● What is required:
Omit the images and reproduce the rest of the entries exactly.

● Provided records:
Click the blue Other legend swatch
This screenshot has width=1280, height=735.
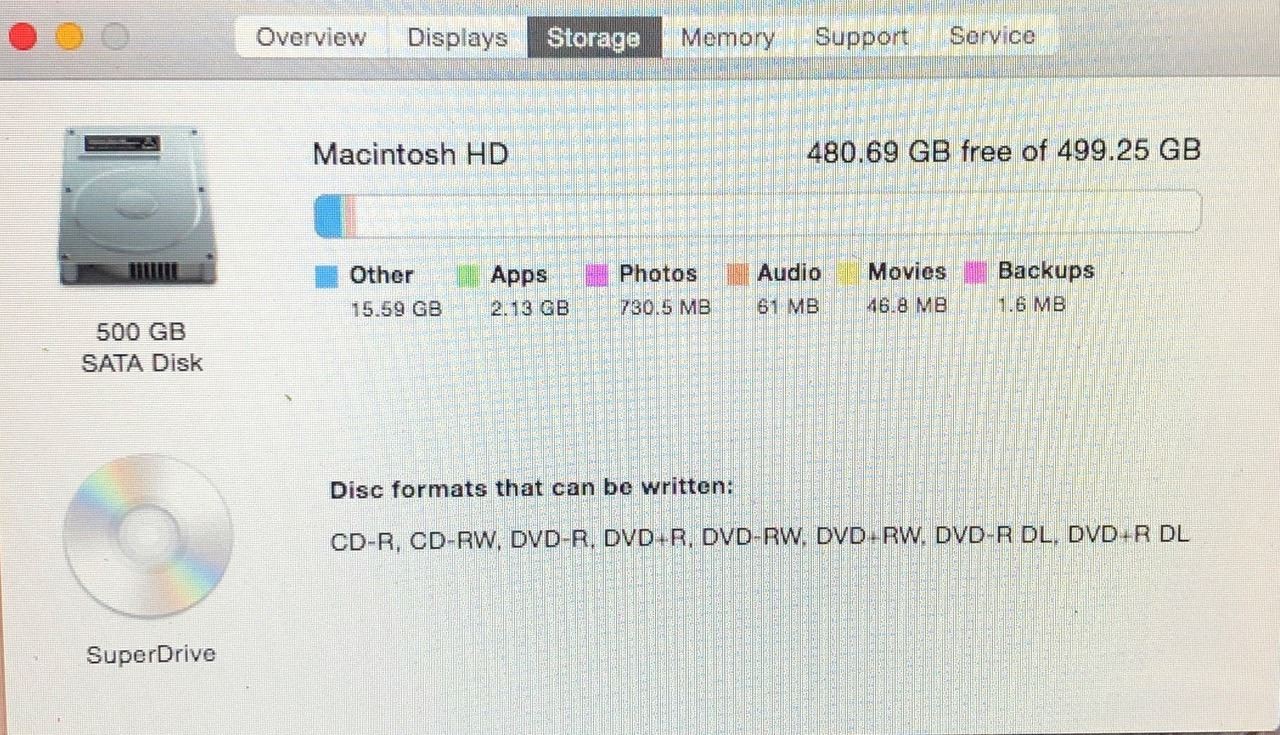click(327, 276)
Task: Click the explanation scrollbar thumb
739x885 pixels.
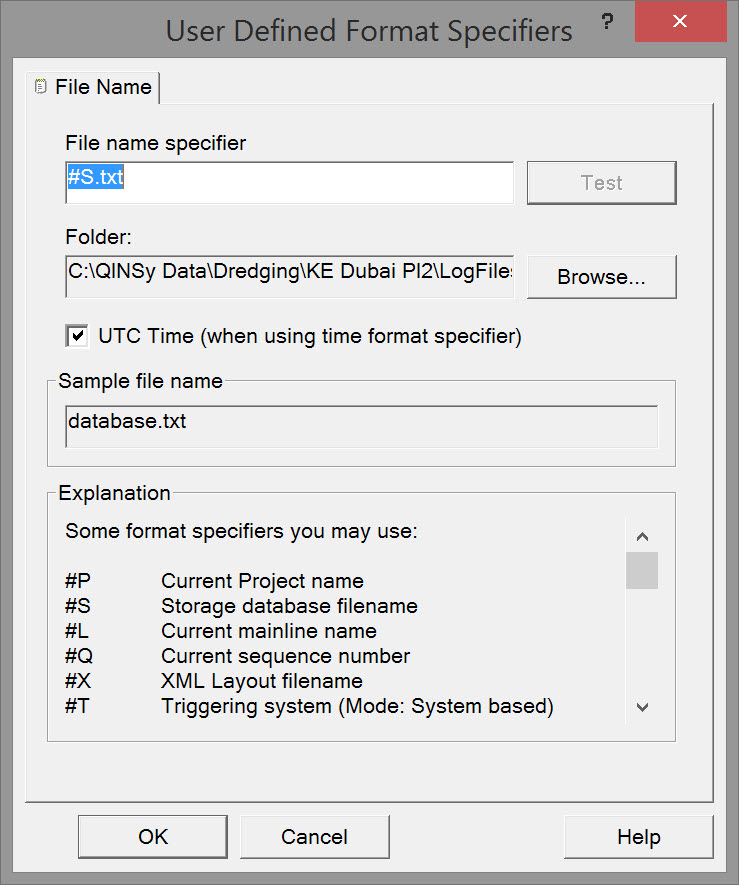Action: point(642,570)
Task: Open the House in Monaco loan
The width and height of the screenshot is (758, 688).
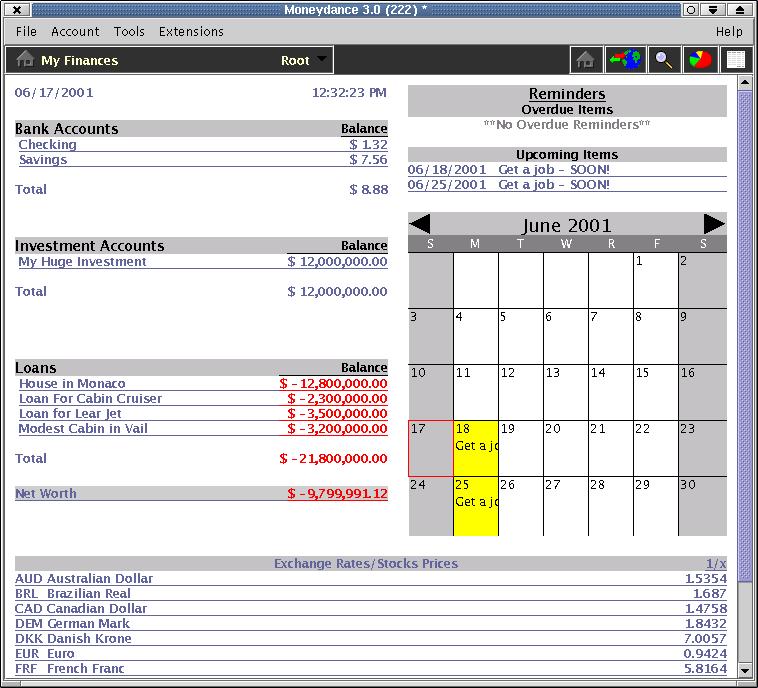Action: click(x=72, y=384)
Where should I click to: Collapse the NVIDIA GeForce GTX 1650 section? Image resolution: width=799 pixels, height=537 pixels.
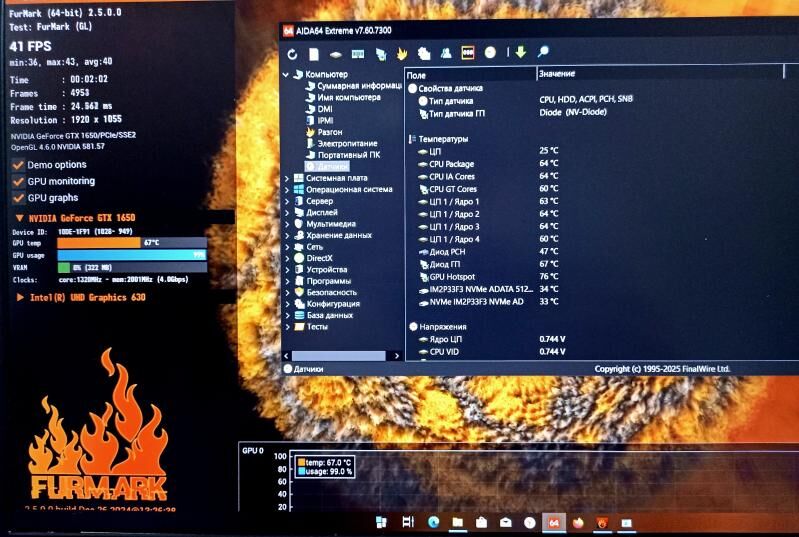coord(20,218)
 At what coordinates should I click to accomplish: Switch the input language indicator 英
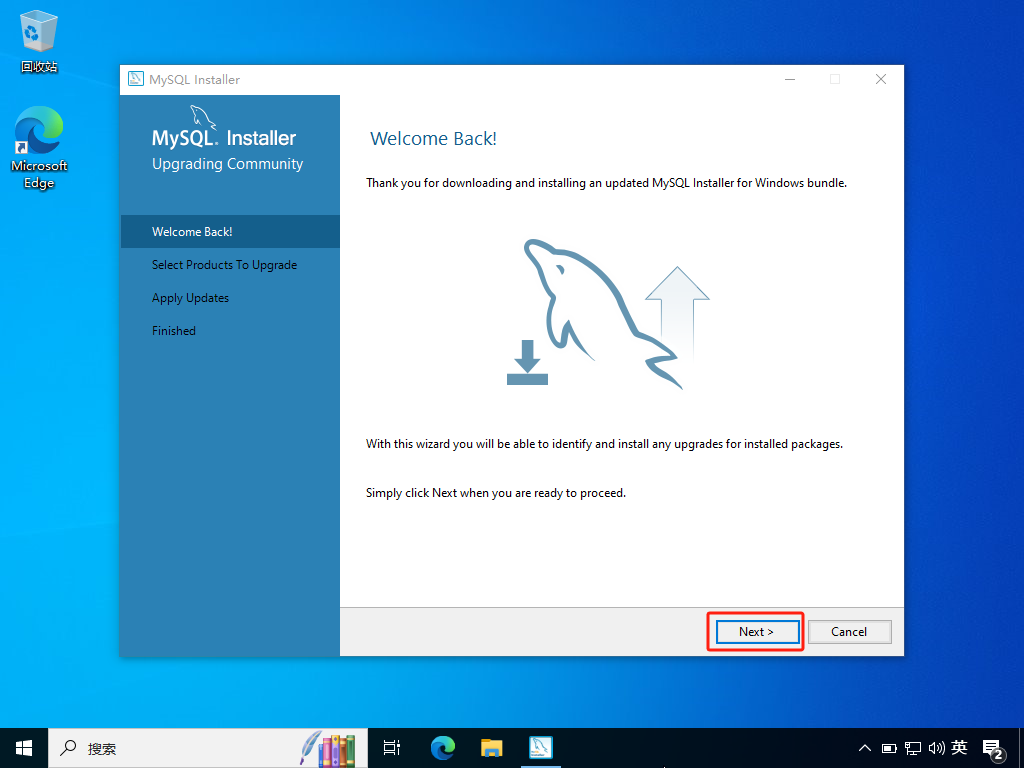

● Answer for the task:
Click the blue Other legend swatch
This screenshot has width=1280, height=735.
click(327, 276)
Task: Click the explanation scrollbar thumb
739x885 pixels.
Action: point(642,570)
Task: Open the House in Monaco loan
The width and height of the screenshot is (758, 688).
Action: click(x=72, y=384)
Where should I click to: Collapse the NVIDIA GeForce GTX 1650 section? Image resolution: width=799 pixels, height=537 pixels.
coord(20,218)
 At what coordinates should I click to accomplish: Switch the input language indicator 英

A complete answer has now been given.